La période pré-électorale a été émaillée de graves atteintes à la liberté d’expression et d’intimidations de membres de l’opposition. Amnesty International s’est, à plusieurs reprises, élevée publiquement contre ces manœuvres de harcèlement et d’intimidation qui visaient à museler la presse indépendante et à imposer un climat de terreur, rendant impossible la tenue d’une élection libre et impartiale(3). Le 22 avril, deux jours avant l’élection présidentielle, le ministre togolais de l’Intérieur, Francois Esso Boko, a lui-même demandé publiquement au président par intérim Abass Bonfoh le report de l’élection car les délais impartis étaient insuffisants pour que le scrutin se déroule dans des conditions satisfaisantes.

Malgré cette demande de report et les dénonciations d’organisations de défense des droits humains, la CEDEAO a envoyé 150 observateurs électoraux quelques jours avant le vote et finalement entériné les résultats consacrant la victoire de Faure Gnassingbé avec plus de 60 pour cent des votes. En dépit de fraudes avérées qui ont conduit Bob Akitani à se proclamer vainqueur le 27 avril, la CEDEAO a déclaré, dans un communiqué publié le même jour, que « [ses] observateurs estiment que les anomalies et insuffisances ainsi que les incidents évoqués ne sont pas de nature à remettre en cause la bonne tenue et la crédibilité du scrutin présidentiel du 24 avril 2005 [...] Ce scrutin a globalement répondu aux critères et principes universellement admis en matière d’élections ».

Dès l’annonce de la mort du Général Eyadéma, la France a déclaré à plusieurs reprises qu’elle suivrait les positions de la CEDEAO et, le 26 avril 2005, le Ministre français des affaires étrangères, Michel Barnier, a jugé le scrutin globalement satisfaisant « malgré un certain nombre d’incidents ». L’Union européenne, qui s’était peu exprimée avant les élections, a condamné les violences qui ont suivi le scrutin. Ainsi, le 28 avril, le commissaire européen à l’Aide humanitaire et au Développement, Louis Michel, a déclaré être « fortement préoccupé par les violences et les exactions commises à l’encontre de civils, dans le contexte de l’élection présidentielle ». Le lendemain, la présidence de l’Union a condamné « résolument la vague de violence actuelle et [a] lanc[é] un appel pressant à toutes les parties pour rétablir le calme ». Elle a exhorté « les Forces de Sécurité à exercer leur devoir de maintien de l’ordre dans le strict respect des droits de l’homme, afin d’éviter toute exaction à l’encontre des populations ». Cependant, le 6 mai, Louis Michel a déclaré qu’il prenait note des résultats officiels sans remettre en cause le scrutin.

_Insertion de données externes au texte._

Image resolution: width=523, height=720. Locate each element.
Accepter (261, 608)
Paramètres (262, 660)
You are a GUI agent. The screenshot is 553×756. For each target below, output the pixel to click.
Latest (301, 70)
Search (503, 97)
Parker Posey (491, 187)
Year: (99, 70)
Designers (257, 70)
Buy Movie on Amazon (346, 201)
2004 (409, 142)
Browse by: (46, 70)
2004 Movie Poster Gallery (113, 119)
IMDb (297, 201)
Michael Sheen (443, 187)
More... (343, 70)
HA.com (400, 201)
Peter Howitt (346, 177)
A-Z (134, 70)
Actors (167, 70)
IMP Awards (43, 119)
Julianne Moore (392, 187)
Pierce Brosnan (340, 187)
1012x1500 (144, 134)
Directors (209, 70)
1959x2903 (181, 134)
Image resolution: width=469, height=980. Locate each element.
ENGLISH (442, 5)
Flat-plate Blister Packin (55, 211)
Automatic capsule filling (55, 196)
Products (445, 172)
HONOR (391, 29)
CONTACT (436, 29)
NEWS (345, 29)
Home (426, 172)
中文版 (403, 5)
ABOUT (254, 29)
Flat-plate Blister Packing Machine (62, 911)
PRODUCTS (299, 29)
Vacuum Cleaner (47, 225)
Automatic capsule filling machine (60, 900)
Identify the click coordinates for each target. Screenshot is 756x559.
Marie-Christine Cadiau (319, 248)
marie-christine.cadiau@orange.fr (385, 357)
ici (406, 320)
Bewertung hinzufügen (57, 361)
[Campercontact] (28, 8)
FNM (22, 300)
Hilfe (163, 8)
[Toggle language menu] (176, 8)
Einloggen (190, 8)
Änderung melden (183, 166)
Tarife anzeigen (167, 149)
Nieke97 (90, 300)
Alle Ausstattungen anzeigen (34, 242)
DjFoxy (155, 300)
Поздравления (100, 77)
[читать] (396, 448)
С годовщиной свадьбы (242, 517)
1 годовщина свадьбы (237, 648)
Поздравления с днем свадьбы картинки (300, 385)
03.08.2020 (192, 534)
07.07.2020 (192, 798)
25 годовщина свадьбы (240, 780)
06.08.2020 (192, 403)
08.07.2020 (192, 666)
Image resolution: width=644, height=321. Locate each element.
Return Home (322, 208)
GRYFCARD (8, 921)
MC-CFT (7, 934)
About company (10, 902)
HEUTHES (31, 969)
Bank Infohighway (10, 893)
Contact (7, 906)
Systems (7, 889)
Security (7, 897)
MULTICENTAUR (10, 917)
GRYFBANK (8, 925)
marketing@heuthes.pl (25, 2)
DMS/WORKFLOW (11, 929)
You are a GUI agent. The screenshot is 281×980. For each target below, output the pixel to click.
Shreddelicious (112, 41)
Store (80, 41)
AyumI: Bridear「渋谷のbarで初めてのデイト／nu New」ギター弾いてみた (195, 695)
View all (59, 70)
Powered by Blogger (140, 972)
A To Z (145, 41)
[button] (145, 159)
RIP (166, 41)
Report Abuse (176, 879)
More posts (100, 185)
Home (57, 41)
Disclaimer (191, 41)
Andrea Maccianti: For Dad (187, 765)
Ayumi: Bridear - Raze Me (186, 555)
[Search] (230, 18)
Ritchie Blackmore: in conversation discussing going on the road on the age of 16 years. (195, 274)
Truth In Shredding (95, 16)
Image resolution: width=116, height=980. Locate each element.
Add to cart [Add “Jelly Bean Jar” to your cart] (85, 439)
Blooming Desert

En revanche, le Parlement européen a, dans sa résolution du 12 mai 2005, « fermement condamn[é] la répression violente par les forces de l’ordre contre les personnes contestant la régularité du scrutin ». Par ailleurs, le Parlement a considéré que « les conditions du scrutin ne respect[aient] pas les principes de transparence, de pluralisme et de libre détermination du peuple prévus par les instruments régionaux et internationaux et ne permett[aient] pas de reconnaître la légitimité des autorités issues de ce scrutin ».

L’UA et la CEDEAO ont alors multiplié les démarches de médiation afin de favoriser la formation d’un gouvernement d’Union nationale. Le 27 mai 2005, le Conseil de paix et de sécurité de l’UA a décidé de lever les sanctions prises contre le Togo et d’appuyer la nomination d’un envoyé spécial « en vue d’aider à la facilitation du dialogue entre les parties togolaises » et « l’envoi d’une mission d’observation, afin de suivre l’évolution de la situation politique, sécuritaire, sociale et humanitaire, ainsi que celle des droits de l’homme au Togo ». Rejetant les propositions de la coalition des partis d’opposition, le nouveau président de la République a finalement, le 8 juin 2005, nommé Edem Kodjo Premier ministre. Président de la Convergence patriotique panafricaine (CPP), ce dernier avait déjà assumé cette fonction entre 1994 et 1996 sous la présidence de Gnassingbé Eyadéma. Edem Kodjo a annoncé, le 21 juin 2005, la composition de son nouveau gouvernement qui comprenait notamment Kpatcha Gnassingbé, l’un des frères du nouveau chef de l’État, nommé au poste de Ministre délégué à la présidence chargé de la Défense et des Anciens combattants. À l’exception du représentant du Pacte socialiste pour le renouveau (PSR), ce nouveau gouvernement ne comprend aucun membre de la coalition de partis qui avaient soutenu la candidature de Bob Akitani.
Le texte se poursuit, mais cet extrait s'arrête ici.